Search the entries for the word "Dark" and pull out each line that has it.

▶ _Stored data entries_:
━━━━━━━━
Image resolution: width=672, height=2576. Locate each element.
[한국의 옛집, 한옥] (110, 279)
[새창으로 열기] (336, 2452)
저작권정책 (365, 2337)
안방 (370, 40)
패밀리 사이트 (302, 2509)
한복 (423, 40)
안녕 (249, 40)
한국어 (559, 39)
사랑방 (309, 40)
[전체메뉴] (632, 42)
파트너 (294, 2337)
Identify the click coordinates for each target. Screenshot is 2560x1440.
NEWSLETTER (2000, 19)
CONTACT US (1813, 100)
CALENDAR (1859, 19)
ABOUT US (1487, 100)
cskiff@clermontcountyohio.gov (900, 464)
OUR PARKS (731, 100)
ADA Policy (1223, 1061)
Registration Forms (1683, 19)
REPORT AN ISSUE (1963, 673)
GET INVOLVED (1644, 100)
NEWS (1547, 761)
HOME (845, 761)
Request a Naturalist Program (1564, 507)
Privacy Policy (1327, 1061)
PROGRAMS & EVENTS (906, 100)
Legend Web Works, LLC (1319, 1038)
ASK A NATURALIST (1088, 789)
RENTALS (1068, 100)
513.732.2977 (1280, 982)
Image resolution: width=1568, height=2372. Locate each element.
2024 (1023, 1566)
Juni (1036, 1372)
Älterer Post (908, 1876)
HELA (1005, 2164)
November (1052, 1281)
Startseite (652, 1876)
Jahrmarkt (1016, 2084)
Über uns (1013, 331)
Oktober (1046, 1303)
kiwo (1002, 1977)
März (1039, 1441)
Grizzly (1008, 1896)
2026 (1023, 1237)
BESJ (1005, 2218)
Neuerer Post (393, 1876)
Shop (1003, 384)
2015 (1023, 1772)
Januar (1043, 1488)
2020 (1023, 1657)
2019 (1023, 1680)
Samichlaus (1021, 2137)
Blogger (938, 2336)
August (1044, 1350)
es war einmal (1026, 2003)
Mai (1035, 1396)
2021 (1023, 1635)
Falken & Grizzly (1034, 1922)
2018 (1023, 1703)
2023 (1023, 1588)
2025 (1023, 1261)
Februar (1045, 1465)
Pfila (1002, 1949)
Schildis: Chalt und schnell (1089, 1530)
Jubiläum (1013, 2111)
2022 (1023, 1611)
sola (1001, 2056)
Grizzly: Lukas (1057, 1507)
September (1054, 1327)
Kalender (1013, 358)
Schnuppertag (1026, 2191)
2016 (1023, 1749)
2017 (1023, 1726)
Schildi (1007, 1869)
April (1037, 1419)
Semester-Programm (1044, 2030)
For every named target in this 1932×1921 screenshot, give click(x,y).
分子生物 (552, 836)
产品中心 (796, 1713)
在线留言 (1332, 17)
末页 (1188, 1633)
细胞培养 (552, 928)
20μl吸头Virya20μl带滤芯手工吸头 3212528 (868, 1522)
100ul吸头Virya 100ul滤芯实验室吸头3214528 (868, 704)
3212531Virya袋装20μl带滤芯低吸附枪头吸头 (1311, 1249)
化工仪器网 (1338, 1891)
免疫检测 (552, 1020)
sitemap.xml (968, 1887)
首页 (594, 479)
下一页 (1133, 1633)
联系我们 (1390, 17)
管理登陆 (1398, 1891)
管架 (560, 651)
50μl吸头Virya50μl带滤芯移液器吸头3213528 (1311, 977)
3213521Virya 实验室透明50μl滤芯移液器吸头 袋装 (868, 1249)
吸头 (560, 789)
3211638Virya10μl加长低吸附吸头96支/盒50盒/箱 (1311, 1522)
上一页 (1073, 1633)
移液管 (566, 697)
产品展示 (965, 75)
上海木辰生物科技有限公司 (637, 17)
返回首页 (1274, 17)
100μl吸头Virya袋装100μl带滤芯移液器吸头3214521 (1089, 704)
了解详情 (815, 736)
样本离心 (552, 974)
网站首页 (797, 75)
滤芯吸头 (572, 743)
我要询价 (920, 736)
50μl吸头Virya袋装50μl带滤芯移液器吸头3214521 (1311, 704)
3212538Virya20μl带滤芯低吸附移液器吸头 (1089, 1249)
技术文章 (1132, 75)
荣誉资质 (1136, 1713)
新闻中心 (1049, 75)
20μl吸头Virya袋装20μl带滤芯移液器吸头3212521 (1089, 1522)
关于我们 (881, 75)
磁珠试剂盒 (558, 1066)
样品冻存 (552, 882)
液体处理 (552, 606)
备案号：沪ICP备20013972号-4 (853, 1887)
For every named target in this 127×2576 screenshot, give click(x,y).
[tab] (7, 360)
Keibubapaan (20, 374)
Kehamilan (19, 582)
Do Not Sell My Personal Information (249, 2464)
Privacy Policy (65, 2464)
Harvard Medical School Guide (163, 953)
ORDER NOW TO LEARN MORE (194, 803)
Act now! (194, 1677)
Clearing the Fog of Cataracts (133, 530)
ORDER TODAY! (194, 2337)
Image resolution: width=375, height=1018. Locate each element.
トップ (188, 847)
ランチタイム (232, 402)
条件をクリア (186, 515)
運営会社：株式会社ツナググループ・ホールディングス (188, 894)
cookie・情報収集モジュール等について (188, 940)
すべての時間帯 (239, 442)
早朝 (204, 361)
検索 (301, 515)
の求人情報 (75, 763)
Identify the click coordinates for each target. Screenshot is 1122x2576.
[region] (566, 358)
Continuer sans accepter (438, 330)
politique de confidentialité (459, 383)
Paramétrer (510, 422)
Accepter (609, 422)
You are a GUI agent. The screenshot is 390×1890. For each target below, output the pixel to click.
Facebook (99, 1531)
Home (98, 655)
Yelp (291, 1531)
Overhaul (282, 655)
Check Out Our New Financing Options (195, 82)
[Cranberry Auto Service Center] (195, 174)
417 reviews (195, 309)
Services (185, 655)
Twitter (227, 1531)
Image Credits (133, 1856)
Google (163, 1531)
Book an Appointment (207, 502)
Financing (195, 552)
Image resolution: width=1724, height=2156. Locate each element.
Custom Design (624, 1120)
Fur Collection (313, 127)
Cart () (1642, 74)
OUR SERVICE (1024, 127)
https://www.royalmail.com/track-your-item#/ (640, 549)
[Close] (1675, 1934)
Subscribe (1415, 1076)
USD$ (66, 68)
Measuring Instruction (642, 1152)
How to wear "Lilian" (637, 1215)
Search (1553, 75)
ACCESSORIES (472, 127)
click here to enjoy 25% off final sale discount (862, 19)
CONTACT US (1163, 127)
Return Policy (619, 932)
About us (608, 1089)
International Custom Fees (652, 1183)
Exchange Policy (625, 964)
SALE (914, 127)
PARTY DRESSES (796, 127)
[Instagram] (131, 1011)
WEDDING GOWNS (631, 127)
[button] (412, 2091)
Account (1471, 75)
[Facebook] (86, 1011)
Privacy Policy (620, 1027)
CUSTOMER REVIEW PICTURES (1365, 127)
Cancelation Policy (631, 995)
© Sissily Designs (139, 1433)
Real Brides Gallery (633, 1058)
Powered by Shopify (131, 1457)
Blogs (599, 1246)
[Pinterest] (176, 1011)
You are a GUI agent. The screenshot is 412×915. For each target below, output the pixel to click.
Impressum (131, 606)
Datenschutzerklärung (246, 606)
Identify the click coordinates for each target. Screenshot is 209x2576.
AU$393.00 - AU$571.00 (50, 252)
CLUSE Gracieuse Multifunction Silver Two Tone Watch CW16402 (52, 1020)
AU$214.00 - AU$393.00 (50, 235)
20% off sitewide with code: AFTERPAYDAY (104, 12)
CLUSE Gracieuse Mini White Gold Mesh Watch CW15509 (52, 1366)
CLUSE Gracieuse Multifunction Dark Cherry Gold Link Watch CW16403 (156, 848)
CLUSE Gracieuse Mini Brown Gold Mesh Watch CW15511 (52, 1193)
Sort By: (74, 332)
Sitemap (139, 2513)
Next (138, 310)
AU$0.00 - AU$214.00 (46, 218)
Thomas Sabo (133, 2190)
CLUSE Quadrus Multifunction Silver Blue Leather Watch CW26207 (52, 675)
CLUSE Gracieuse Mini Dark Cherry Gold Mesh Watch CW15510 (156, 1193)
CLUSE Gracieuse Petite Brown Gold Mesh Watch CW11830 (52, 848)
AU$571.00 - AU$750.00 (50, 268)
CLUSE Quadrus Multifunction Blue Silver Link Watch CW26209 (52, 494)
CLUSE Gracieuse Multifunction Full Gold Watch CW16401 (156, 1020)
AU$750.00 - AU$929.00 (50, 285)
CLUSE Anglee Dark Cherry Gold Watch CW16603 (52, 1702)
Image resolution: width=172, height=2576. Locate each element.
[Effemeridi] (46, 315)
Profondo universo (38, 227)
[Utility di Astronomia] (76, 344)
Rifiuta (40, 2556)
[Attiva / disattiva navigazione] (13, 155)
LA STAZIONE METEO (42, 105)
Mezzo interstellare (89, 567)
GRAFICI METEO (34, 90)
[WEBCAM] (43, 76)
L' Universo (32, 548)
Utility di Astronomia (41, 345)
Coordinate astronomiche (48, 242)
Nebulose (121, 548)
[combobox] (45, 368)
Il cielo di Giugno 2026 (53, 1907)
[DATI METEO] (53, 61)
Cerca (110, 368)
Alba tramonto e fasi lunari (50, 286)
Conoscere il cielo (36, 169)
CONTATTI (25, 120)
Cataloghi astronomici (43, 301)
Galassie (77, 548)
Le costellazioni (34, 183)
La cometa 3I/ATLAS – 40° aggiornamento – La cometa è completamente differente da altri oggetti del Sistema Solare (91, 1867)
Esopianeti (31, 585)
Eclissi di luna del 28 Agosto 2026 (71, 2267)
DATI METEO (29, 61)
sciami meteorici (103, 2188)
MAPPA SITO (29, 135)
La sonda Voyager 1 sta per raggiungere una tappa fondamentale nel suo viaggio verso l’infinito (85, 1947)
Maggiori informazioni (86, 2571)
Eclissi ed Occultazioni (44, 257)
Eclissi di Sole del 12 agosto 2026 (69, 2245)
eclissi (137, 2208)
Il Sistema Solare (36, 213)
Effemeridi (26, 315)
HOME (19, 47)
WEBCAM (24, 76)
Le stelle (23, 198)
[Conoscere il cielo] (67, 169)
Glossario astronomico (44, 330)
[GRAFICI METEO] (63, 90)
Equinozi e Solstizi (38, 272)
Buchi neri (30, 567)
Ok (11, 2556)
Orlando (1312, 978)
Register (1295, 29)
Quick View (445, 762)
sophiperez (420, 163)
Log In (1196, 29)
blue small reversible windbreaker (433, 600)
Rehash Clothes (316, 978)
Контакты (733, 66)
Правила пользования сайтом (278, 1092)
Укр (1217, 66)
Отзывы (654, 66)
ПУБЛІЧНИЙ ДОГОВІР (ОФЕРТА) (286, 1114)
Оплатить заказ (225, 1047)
━━━━━━━━
▶ _YOUR RESPONSE_:
CLUSE Gracieuse Multifunction Dark Cherry Gold Link Watch CW16403 (156, 848)
CLUSE Gracieuse Mini Dark Cherry Gold Mesh Watch CW15510 (156, 1193)
CLUSE Anglee Dark Cherry Gold Watch CW16603 (52, 1702)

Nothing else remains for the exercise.